> _WHAT YOU HAVE TO DO_
Copy out, unchanged, the part of the rows that opens with the line containing "Image resolution: width=1200" and closes with the line containing "tap(291, 386)", keeping both of those lines.

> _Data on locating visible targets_
--- START ---

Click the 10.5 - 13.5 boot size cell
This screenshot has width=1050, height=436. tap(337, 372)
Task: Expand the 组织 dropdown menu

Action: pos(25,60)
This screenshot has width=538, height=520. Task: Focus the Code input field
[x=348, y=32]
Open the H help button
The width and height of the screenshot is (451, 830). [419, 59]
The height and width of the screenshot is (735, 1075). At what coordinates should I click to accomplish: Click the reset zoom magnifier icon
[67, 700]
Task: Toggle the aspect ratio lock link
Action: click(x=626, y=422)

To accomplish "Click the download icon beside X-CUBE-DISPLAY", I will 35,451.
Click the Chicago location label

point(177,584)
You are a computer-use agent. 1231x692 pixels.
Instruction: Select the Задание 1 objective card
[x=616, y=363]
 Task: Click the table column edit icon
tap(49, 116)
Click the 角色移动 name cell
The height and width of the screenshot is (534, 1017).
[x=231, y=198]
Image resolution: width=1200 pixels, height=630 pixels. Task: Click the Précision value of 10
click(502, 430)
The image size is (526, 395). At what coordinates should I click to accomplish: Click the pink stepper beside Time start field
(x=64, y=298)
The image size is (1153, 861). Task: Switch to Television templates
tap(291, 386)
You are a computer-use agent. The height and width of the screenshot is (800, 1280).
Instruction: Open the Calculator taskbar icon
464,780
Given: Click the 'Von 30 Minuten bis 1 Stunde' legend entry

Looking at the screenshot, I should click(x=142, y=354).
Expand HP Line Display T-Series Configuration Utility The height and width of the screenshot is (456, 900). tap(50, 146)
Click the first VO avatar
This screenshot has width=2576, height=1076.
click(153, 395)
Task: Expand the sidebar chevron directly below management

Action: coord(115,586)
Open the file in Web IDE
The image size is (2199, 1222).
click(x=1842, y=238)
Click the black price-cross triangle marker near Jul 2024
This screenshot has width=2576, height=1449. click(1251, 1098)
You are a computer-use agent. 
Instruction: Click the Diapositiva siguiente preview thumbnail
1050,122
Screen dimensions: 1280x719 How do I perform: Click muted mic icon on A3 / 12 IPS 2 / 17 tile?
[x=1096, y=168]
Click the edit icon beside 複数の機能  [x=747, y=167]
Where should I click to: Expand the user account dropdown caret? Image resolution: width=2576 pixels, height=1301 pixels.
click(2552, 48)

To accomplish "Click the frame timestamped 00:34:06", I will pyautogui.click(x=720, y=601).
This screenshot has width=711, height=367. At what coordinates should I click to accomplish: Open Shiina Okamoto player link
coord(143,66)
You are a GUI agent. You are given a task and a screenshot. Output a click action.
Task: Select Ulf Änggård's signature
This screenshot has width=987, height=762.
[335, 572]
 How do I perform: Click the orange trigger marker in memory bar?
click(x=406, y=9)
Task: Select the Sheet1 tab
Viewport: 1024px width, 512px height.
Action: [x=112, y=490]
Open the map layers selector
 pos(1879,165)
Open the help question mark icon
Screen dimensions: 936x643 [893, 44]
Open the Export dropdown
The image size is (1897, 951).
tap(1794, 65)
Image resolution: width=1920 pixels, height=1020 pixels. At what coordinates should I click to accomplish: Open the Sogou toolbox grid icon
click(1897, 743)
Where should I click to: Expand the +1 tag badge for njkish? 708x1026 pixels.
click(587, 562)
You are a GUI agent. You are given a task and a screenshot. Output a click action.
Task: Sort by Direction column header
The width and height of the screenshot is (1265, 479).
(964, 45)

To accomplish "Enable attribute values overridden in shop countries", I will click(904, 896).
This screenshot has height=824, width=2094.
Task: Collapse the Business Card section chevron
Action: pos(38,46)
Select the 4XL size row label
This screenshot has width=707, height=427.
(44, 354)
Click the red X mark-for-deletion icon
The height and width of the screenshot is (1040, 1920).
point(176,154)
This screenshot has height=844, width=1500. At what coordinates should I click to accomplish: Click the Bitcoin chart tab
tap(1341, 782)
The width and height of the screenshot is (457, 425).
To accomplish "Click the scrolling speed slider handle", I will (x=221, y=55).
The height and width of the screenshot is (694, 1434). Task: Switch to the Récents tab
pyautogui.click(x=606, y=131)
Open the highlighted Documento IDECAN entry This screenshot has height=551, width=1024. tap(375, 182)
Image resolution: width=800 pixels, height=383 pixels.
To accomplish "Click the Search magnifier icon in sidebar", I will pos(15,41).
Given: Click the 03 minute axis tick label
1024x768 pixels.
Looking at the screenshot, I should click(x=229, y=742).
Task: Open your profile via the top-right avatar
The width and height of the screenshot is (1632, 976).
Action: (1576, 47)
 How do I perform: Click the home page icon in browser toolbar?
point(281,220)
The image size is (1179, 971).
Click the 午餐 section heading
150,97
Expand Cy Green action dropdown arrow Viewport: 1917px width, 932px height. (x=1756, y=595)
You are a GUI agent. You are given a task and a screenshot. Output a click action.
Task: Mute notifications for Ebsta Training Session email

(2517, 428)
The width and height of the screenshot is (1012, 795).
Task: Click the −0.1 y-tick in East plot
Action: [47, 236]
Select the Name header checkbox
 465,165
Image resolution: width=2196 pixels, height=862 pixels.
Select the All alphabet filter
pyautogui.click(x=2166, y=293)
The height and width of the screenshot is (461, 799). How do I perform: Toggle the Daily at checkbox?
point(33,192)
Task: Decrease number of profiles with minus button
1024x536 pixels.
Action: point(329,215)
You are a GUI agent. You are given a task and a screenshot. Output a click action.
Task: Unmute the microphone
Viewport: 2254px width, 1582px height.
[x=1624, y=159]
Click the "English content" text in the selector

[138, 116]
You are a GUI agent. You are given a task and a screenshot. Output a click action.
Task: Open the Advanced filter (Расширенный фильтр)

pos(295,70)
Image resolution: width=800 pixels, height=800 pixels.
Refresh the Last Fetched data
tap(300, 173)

--- END ---

> _TASK RESPONSE_
Image resolution: width=1200 pixels, height=630 pixels. Task: Click the Précision value of 10
click(502, 430)
The image size is (526, 395). At what coordinates should I click to accomplish: Click the pink stepper beside Time start field
(x=64, y=298)
The image size is (1153, 861). Task: Switch to Television templates
tap(291, 386)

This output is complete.